Although this system has proven to be accurate, several disadvantages exist:

  1. interference from farfield signals may influence electrogram interpretation,
  2. the array is thrombogenic and requires vigilant attention to aggressive anticoagulation,
  3. scars, incision lines, and other barriers to conduction are somewhat more difficult to identify,
  4. the balloon size limits the use of this system in smaller chambers seen in smaller patients or certain anatomies, such as in the Mustard or Senning patients, and
  5. the anatomic and spatial accuracy is limited in very large chambers such as those seen in some older APC-Fontan patients.
    Nevertheless, ENSITE has helped tremendously in dealing with these arrhythmias.

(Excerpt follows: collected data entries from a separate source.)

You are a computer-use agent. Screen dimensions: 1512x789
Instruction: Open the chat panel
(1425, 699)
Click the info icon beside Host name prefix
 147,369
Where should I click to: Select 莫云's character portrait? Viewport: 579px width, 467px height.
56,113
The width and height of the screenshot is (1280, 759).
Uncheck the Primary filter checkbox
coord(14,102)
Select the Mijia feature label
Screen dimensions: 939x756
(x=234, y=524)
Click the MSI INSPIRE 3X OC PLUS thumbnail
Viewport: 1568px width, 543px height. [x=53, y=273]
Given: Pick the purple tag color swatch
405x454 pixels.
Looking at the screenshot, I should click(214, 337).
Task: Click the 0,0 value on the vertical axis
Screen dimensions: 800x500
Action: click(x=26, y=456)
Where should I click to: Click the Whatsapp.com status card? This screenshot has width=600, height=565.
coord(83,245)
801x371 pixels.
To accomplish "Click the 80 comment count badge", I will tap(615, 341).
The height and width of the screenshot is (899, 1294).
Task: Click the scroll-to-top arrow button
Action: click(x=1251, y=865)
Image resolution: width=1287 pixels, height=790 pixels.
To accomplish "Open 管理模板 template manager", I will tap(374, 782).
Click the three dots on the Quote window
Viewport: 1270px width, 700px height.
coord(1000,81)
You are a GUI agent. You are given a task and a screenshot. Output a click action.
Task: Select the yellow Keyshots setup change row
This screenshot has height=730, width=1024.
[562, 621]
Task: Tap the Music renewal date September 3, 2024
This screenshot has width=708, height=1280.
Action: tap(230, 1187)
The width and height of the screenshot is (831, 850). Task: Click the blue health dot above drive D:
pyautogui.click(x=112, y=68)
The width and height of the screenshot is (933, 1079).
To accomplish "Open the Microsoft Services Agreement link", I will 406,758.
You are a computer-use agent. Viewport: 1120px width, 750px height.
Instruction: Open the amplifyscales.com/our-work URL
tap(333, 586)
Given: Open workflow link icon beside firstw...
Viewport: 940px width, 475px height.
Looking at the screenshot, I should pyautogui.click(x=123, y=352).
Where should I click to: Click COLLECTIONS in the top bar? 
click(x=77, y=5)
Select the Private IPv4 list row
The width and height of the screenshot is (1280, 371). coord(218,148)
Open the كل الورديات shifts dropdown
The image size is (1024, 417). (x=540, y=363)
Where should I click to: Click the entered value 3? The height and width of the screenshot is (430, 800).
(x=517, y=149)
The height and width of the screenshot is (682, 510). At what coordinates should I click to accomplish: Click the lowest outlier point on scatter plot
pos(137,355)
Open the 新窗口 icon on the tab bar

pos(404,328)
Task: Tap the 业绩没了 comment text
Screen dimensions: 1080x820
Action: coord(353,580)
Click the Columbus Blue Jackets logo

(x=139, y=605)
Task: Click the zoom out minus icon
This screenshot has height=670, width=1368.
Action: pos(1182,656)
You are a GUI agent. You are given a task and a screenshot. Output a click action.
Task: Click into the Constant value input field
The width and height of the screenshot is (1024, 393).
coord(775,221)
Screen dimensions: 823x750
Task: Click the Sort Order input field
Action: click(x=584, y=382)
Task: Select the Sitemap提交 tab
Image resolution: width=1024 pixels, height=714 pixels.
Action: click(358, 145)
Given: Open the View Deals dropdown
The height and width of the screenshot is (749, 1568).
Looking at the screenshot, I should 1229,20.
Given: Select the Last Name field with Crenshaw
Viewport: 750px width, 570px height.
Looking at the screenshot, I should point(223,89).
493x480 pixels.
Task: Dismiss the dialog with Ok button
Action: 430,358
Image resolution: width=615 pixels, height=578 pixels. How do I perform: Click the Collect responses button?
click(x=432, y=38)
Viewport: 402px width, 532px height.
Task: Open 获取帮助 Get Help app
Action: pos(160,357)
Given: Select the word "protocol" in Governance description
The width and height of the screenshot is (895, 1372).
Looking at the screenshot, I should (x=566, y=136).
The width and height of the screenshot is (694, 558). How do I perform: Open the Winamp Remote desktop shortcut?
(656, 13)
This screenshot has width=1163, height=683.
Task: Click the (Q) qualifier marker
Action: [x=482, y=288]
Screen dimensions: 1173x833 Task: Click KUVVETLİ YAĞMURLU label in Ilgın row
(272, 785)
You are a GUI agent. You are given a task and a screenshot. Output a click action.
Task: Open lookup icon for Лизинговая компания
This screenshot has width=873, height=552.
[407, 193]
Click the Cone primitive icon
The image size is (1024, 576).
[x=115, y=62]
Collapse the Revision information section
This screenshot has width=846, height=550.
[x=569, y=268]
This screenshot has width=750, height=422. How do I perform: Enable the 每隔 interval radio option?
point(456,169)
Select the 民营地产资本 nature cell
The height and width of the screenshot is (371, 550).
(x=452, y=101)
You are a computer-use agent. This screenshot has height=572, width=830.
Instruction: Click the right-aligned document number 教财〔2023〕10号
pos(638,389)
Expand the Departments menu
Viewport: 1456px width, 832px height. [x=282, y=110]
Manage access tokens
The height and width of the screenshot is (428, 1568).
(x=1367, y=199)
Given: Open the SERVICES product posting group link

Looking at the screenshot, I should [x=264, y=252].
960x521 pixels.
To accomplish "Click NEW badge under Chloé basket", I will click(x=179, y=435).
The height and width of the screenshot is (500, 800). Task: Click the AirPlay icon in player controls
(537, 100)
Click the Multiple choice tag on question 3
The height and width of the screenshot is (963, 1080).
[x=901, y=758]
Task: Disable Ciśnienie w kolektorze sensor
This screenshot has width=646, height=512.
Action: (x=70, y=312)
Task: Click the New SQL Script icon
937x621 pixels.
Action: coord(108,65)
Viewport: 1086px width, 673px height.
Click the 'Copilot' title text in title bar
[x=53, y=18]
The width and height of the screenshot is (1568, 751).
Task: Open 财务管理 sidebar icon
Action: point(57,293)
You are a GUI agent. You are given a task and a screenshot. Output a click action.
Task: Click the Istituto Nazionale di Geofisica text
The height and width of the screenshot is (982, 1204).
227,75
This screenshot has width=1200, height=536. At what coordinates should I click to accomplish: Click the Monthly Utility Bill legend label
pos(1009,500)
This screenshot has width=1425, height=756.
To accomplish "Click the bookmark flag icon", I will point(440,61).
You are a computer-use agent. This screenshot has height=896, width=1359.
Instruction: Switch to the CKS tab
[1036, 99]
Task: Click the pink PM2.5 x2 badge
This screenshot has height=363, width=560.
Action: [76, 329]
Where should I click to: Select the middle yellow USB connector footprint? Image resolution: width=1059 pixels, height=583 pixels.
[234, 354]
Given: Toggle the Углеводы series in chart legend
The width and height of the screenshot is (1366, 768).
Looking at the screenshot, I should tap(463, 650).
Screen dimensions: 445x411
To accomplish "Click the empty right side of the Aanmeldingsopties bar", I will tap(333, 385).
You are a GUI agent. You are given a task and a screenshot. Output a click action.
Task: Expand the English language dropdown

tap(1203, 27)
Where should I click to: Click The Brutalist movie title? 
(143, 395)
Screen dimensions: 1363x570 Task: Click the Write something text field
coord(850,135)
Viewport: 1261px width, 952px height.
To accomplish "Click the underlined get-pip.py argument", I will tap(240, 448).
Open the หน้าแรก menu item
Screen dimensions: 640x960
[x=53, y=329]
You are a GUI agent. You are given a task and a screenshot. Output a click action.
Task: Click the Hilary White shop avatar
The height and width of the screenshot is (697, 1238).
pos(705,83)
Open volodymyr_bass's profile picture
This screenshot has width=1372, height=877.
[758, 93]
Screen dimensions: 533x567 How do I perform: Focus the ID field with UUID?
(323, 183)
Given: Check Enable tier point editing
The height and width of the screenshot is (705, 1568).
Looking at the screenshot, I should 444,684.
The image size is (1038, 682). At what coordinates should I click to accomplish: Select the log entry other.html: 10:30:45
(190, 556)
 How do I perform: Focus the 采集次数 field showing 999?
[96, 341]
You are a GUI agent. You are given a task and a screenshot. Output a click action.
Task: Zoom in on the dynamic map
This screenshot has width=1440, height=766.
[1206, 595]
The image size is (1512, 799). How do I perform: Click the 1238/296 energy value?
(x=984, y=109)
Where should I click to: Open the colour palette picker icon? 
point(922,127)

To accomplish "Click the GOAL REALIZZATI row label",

Figures 3 – 7 demonstrate the use of ENSITE to delineate the IART circuits and results from their ablation in a 15-year-old boy with Tricuspid Atresia s/p APC Fontan. Figure 3 shows tachycardia #1. This tachycardia travels in a counterclockwise direction: anterior and inferior then superior and posterior through a gap in the mid cristae terminalis. Figure 4 shows tachycardia #2. This tachycardia travels in a counterclockwise direction: starting superior and posterior then heading anterior by passing below the cristae terminalis through a channel between the cristae and the IVC. A line of radiofrequency applications was made along the posterior aspect of the cristae terminalis through its gap and down to the IVC. Figure 5 shows unidirectional conduction block with posterior pacing following ablation. Figure 6 shows that a undirectional gap in the ablation line exists in the mid cristae region when anterior pacing is performed. After this is realized, three more lesions are placed along the anterior aspect of the cristae in order to close this gap. Figure 7 demonstrates that the gap is closed with these final lesions.

In addition to these important advances in mapping, the advent of catheter tip cooling promises to allow physicians to create more complete and transmural lines of conduction block. Cooling at the catheter tip actively with irrigation or passively with larger tip surface areas allows for lower impedance and greater energy transfer and heating into the tissue. Initial reports indicate that acute success is augmented by catheter tip cooling in adults with atrial flutter as well as patients with congenital heart disease and IART.

While management strategies for patients with IART should be individualized according to patient need, the recent advances in radiofrequency catheter ablation make it a very attractive option for many of these patients.